The possible isomorphism classes of \(G\) are
\begin{equation*} \Z_{16},\quad \Z_8\times\Z_2, \quad \Z_4\times\Z_4,\quad \Z_4\times\Z_2\times\Z_2, \quad \Z_2\times\Z_2\times\Z_2\times\Z_2\text{.} \end{equation*}
We can immediately rule out the last class, as it has no elements at all of order 4. We claim that \(\subgroup{a}\cap\subgroup{b}=\{e\}\text{.}\) Indeed, both \(a^2\) and \(b^2\) are the unique element of order 2 in their respective cyclic subgroups. So if there is an element \(x\neq e\) in the intersection, it cannot be \(a^2\) or \(b^2\text{,}\) so either \(x=a=b\) or \(x=a=b^3\) or \(x=b=a^3\text{.}\) But all three of these lead to \(x^2=a^2=b^2\text{,}\) a contradiction. This also rules out \(\Z_{16}\text{,}\) as it has only one subgroup of order 4. Note that we have that \(\subgroup{a}\) and \(\subgroup{b}\) are normal in \(G\text{,}\) \(\subgroup{a}\cap\subgroup{b}=\{e\}\text{,}\) and \(|\subgroup{a}\subgroup{b}|=(4)(4)/1=16=|G|\text{,}\) so \(\subgroup{a}\subgroup{b}=G\text{.}\) Therefore \(G=\subgroup{a}\times \subgroup{b}\cong \Z_4\times \Z_4\text{.}\) (The other two possibilites, \(\Z_8\times \Z_2\) and \(\Z_4\times \Z_2\times \Z_2\) both have multiple cyclic subgroups of order 4, but they all have pairwise intersections that contain both the identity and the element of order 2.)
Problem Specs/Notes: This problem needs a careful analysis of the possible Abelian groups of order 16 for a Success.

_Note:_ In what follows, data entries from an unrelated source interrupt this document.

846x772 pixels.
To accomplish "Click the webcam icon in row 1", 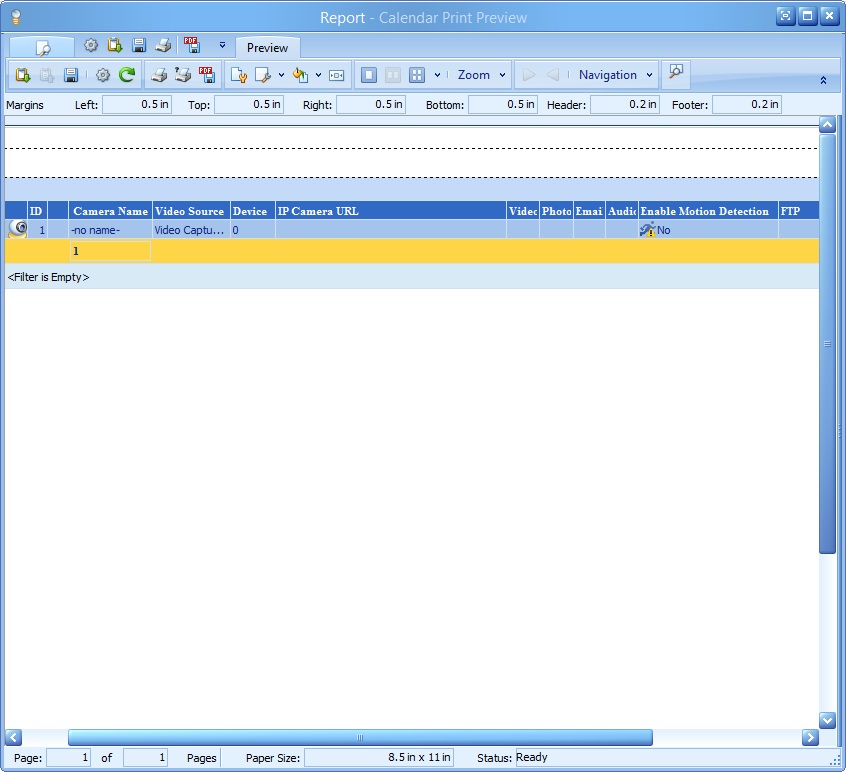I will (18, 229).
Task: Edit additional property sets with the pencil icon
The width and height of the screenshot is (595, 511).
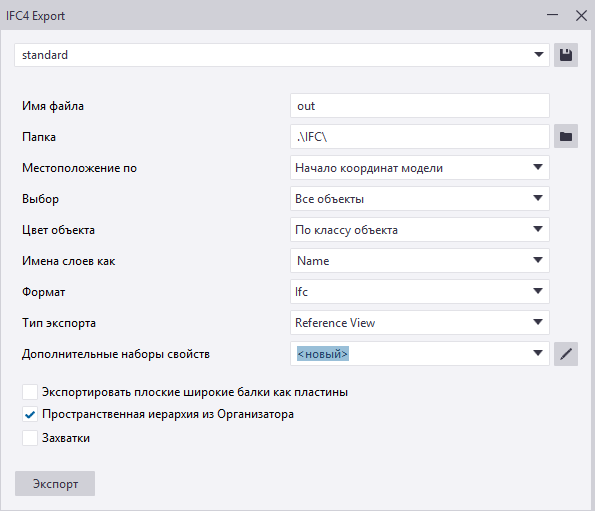Action: (x=566, y=354)

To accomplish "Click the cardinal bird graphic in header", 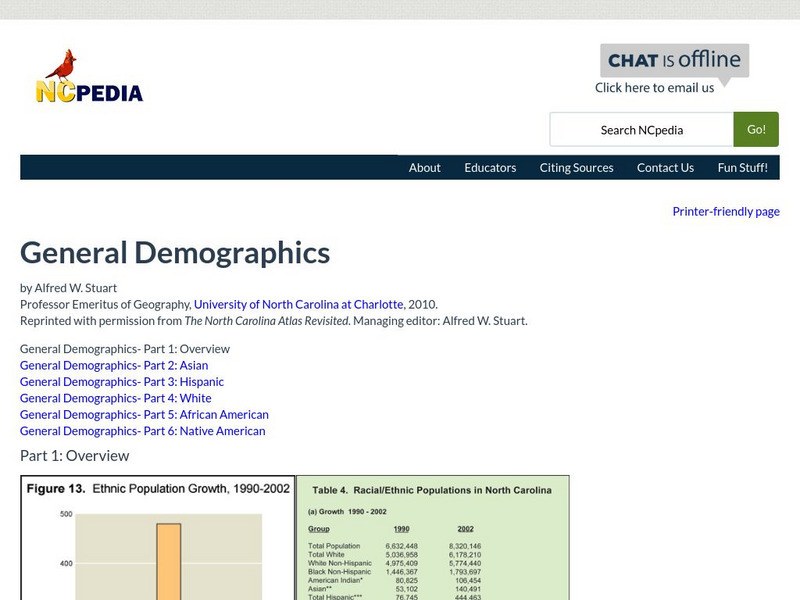I will coord(62,62).
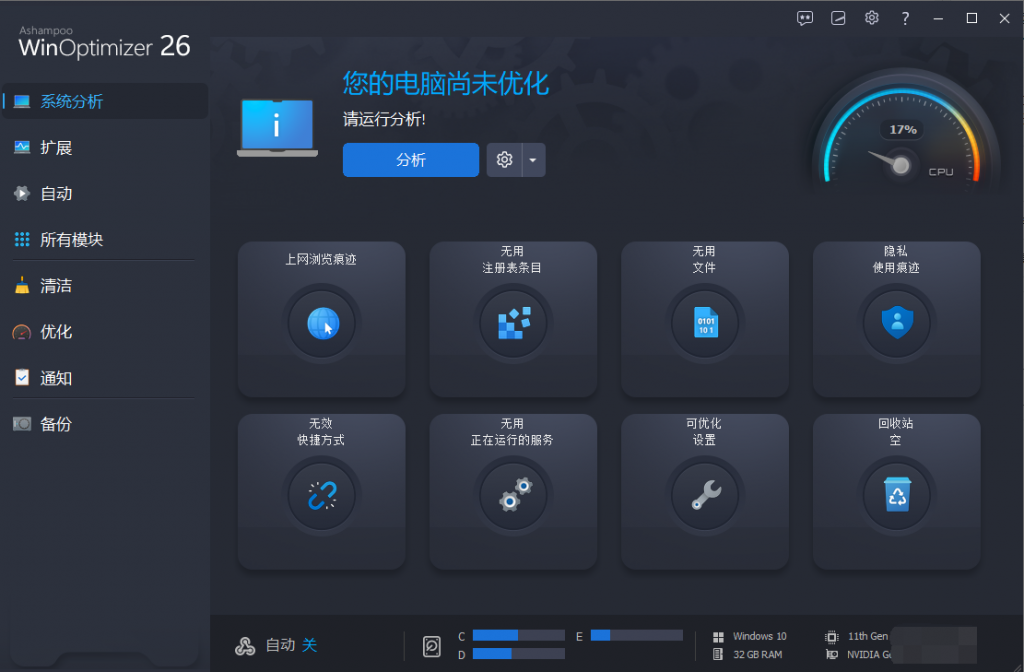1024x672 pixels.
Task: Turn on the 自动 toggle at bottom
Action: (x=309, y=645)
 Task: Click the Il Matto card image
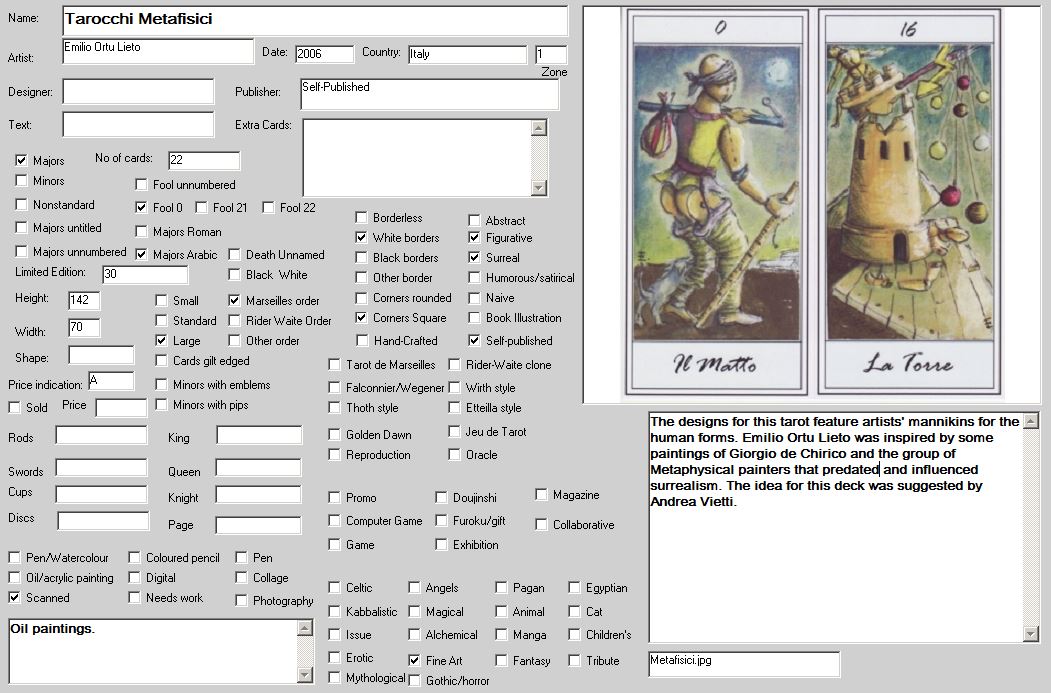click(714, 205)
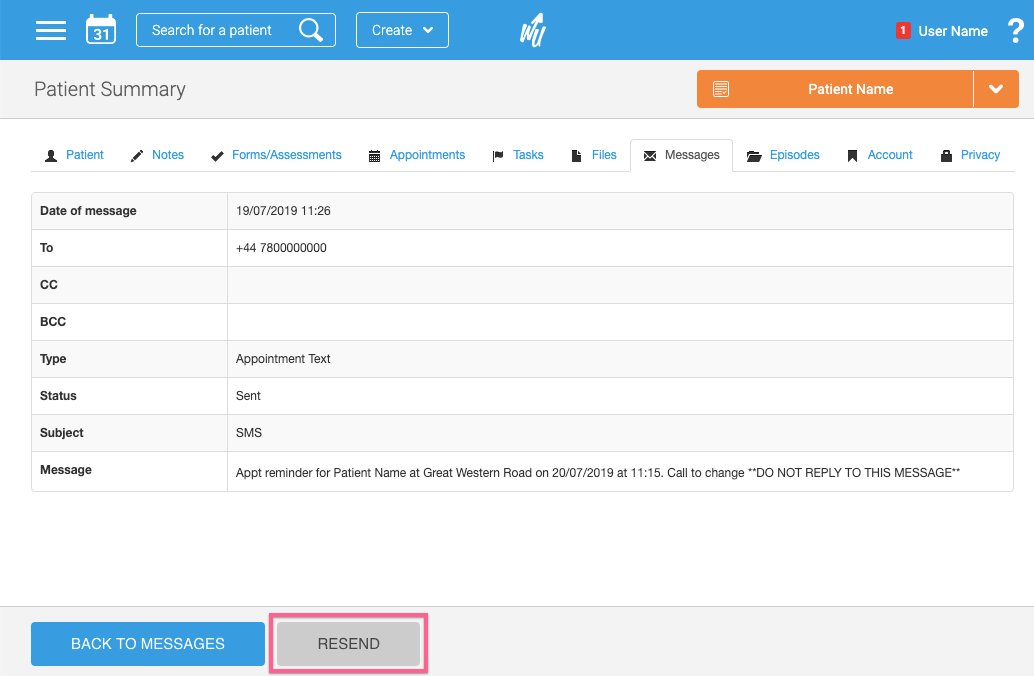Screen dimensions: 1034x676
Task: Open the hamburger navigation menu
Action: [x=51, y=30]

Solutions that just give an argument that shows that the correct isomorphism class has the given properties without explaining why the other classes do not will not be considered successful.

9. \(G/H\isom \overline{G}/\overline{H}\) if \(H\isom\overline{H}\text{?}\)

Let \(\phi: G \to \overline{G}\) be a surjective group homomorphism. Let \(H\) be a normal subgroup of \(G\) and suppose \(\phi(H)=\overline{H}\text{.}\) Prove or disprove that \(G/H \cong \overline{G}/\overline{H}\text{.}\)
Solution.
We show by counterexample that this is false. Let \(\phi:G \to \{e\}\) be the trivial homomorphism \(\phi(g)=e\text{.}\) Then for any normal subgroup \(H\) of \(G\) we have \(\phi(H)=\phi(G)=\{e\}\) so \(\phi\) is surjective and we have \(\overline{G}/\overline{H}=\{e\}/\{e\}\cong \{e\}\text{,}\) but \(G/H\) will have order greater than 1 whenever \(H\) is a proper normal subgroup of \(G\text{.}\) The correct result is that \(G/\phi^{-1}(\overline{H})\cong \overline{G}/\overline{H}\text{.}\) The issue with the above is that \(\phi^{-1}(\overline{H})\) is in general larger than \(H\text{,}\) unless \(\ker\phi \leq H\text{.}\)
Problem Specs/Notes: This problem needs careful thinking about the details for a Success - there are some subtleties.